start Page extract

The U.S. Department of Agriculture considers Southeast Raleigh a food desert, where residents have little or no access to nutritious foods.
“Because there is a community of people with nothing here for us, we have to create it for ourselves, and I want to be a part of that,” said Balogun, a Fertile Ground board member whose parents owned a grocery co-op in her hometown near White Plains, N.Y. “It comes all the way back around. I didn’t know this would happen, but I had to find something to save our community.”
Fertile Ground, which held its first membership campaign in July 2014, has passed the half-way mark to its goal of at least 500 members who pay $100 each. Now the group is scouting for a permanent place to call home.
This is something we can do, something we can make ours.
Demetrius Hunter, board member for Fertile Ground
“The progress is phenomenal,” said project leader Janet Howard, noting that the group added 40 new members at its June 1 meeting. “We’re feeling good about it.”
The farmers market showcases Fertile Ground’s vision for its grocery store: While farmers sell fresh fruits and vegetables, entrepreneurs will share products and services, and experts will teach free, hour-long classes on everything from hydroponics and natural hair care to healthy cooking.
“It won’t be a typical grocery store, and we won’t duplicate co-ops in richer neighborhoods,” said Demetrius Hunter, who resumed his father’s Grocers on Wheels mobile delivery and curbside market in 2012 to help ease the local food-desert crisis. He has since partnered with Fertile Ground as a vendor and board member.
“We will meet people where they are and find partners and resources to make things work, according to what we enjoy,” Hunter said. “If we don’t, people will come in and take over, just like gentrification. This is something we can do, something we can make ours.”
Money from produce sales will go to the farmers, Hunter said. All other sales go into the store’s coffers.
Advocates of grocery co-ops say the projects can improve economic conditions and provide jobs.
But there are challenges, said Carmen Jules, general manager of the NuWaters Co-op in Houston who advises up-and-coming food co-ops. Success can depend on community education, fundraising and collective responsibility.
“It’s a wonderful undertaking, but it’s a struggle,” Jules said. “They’ll have some major obstacles, but it can work.”
Food co-ops flourished in the 1970s and ’80s but saw years of decline, said Stuart Reid, executive director of the Food Co-op Initiative, which assists start-ups across the country. They made a comeback about a decade ago.
They don’t know what to make of it, so they’ll have to be educated.
Stuart Reid, executive director of the Food Co-op Initiative
In the past two years, Reid said, inquiries have surged from urban, low-income, food-desert communities – many of them with a large population of minority residents, like Southeast Raleigh.
This summer, Reid plans to visit Fertile Ground. He said it will be important to inform people in Raleigh about co-ops.
“Gatekeepers are not familiar enough to understand the benefit co-ops can bring the community,” Reid said. “They don’t know what to make of it, so they’ll have to be educated.
“Their impact can be pretty dramatic,” he said of co-ops. “It’s more than just a shopping experience. A lot of little things add up to a pretty big picture.”

end Page extract
start Data block

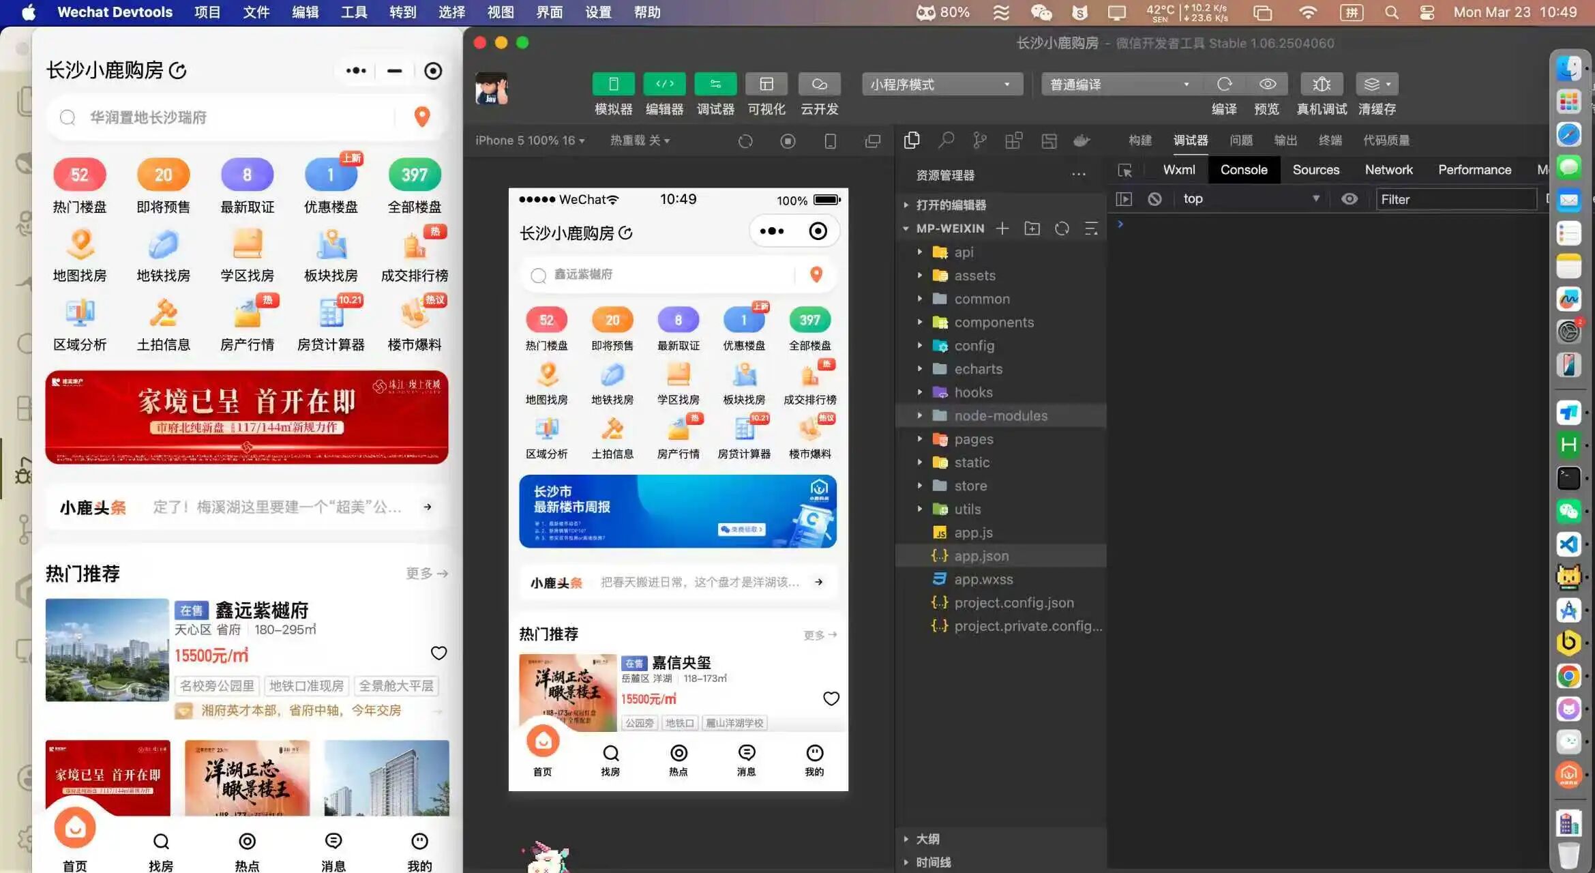Click the 编译 compile refresh icon
Viewport: 1595px width, 873px height.
coord(1224,84)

end Data block

Work to do
Translate this sentence from the Southeast Raleigh food co-op article into Spanish: "Advocates of grocery co-ops say the projects can improve economic conditions and provide jobs."

Result of the exercise
Los defensores de las cooperativas de comestibles dicen que los proyectos pueden mejorar las condiciones económicas y proporcionar empleos.